**What you will do**
An exact transcription of all the data is the expected reply.
++++++
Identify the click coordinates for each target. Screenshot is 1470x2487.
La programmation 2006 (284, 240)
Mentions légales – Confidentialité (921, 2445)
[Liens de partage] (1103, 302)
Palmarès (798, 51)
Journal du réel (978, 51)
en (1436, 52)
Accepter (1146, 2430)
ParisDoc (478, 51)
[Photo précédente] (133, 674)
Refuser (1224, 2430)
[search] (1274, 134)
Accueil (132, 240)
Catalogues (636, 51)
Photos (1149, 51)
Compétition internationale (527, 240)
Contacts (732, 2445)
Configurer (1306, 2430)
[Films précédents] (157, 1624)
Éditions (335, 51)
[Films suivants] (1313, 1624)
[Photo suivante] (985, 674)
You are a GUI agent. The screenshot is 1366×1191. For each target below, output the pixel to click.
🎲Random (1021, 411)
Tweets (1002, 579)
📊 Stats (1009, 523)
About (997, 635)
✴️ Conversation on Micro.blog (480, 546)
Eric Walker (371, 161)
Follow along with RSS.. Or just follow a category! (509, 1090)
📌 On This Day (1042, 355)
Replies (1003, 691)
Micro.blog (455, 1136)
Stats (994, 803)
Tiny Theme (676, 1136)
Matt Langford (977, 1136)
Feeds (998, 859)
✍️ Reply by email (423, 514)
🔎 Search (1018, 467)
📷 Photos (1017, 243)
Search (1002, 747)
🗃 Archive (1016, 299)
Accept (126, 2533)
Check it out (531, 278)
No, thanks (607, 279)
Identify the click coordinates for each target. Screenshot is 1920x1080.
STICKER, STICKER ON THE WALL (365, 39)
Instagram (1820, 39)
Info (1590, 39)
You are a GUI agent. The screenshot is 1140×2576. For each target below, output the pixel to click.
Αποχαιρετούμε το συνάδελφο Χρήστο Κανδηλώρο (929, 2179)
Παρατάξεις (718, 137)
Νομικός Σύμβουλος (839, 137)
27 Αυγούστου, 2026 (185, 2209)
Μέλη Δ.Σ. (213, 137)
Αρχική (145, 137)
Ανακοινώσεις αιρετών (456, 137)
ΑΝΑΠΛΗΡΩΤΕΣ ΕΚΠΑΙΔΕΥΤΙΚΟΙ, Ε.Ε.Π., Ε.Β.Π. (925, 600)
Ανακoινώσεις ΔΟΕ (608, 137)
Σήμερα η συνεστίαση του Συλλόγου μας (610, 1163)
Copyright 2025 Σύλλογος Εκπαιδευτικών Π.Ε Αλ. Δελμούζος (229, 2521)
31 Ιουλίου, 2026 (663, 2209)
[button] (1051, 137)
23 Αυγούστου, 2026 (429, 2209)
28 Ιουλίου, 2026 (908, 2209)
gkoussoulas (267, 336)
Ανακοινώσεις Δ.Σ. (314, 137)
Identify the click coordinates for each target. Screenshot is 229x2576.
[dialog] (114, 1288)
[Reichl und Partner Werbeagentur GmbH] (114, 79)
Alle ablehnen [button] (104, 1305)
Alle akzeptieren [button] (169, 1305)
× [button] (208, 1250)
++++++
**Answer box**
Identify the click coordinates for each target. Screenshot is 1470x2487.
La programmation 2006 (284, 240)
Mentions légales – Confidentialité (921, 2445)
[Liens de partage] (1103, 302)
Palmarès (798, 51)
Journal du réel (978, 51)
en (1436, 52)
Accepter (1146, 2430)
ParisDoc (478, 51)
[Photo précédente] (133, 674)
Refuser (1224, 2430)
[search] (1274, 134)
Accueil (132, 240)
Catalogues (636, 51)
Photos (1149, 51)
Compétition internationale (527, 240)
Contacts (732, 2445)
Configurer (1306, 2430)
[Films précédents] (157, 1624)
Éditions (335, 51)
[Films suivants] (1313, 1624)
[Photo suivante] (985, 674)
You are a GUI agent. The screenshot is 1366×1191. For each target below, output the pixel to click.
🎲Random (1021, 411)
Tweets (1002, 579)
📊 Stats (1009, 523)
About (997, 635)
✴️ Conversation on Micro.blog (480, 546)
Eric Walker (371, 161)
Follow along with RSS.. Or just follow a category! (509, 1090)
📌 On This Day (1042, 355)
Replies (1003, 691)
Micro.blog (455, 1136)
Stats (994, 803)
Tiny Theme (676, 1136)
Matt Langford (977, 1136)
Feeds (998, 859)
✍️ Reply by email (423, 514)
🔎 Search (1018, 467)
📷 Photos (1017, 243)
Search (1002, 747)
🗃 Archive (1016, 299)
Accept (126, 2533)
Check it out (531, 278)
No, thanks (607, 279)
Identify the click coordinates for each target. Screenshot is 1920x1080.
STICKER, STICKER ON THE WALL (365, 39)
Instagram (1820, 39)
Info (1590, 39)
You are a GUI agent. The screenshot is 1140×2576. For each target below, output the pixel to click.
Αποχαιρετούμε το συνάδελφο Χρήστο Κανδηλώρο (929, 2179)
Παρατάξεις (718, 137)
Νομικός Σύμβουλος (839, 137)
27 Αυγούστου, 2026 (185, 2209)
Μέλη Δ.Σ. (213, 137)
Αρχική (145, 137)
Ανακοινώσεις αιρετών (456, 137)
ΑΝΑΠΛΗΡΩΤΕΣ ΕΚΠΑΙΔΕΥΤΙΚΟΙ, Ε.Ε.Π., Ε.Β.Π. (925, 600)
Ανακoινώσεις ΔΟΕ (608, 137)
Σήμερα η συνεστίαση του Συλλόγου μας (610, 1163)
Copyright 2025 Σύλλογος Εκπαιδευτικών Π.Ε Αλ. Δελμούζος (229, 2521)
31 Ιουλίου, 2026 (663, 2209)
[button] (1051, 137)
23 Αυγούστου, 2026 (429, 2209)
28 Ιουλίου, 2026 (908, 2209)
gkoussoulas (267, 336)
Ανακοινώσεις Δ.Σ. (314, 137)
Identify the click coordinates for each target. Screenshot is 229x2576.
[dialog] (114, 1288)
[Reichl und Partner Werbeagentur GmbH] (114, 79)
Alle ablehnen [button] (104, 1305)
Alle akzeptieren [button] (169, 1305)
× [button] (208, 1250)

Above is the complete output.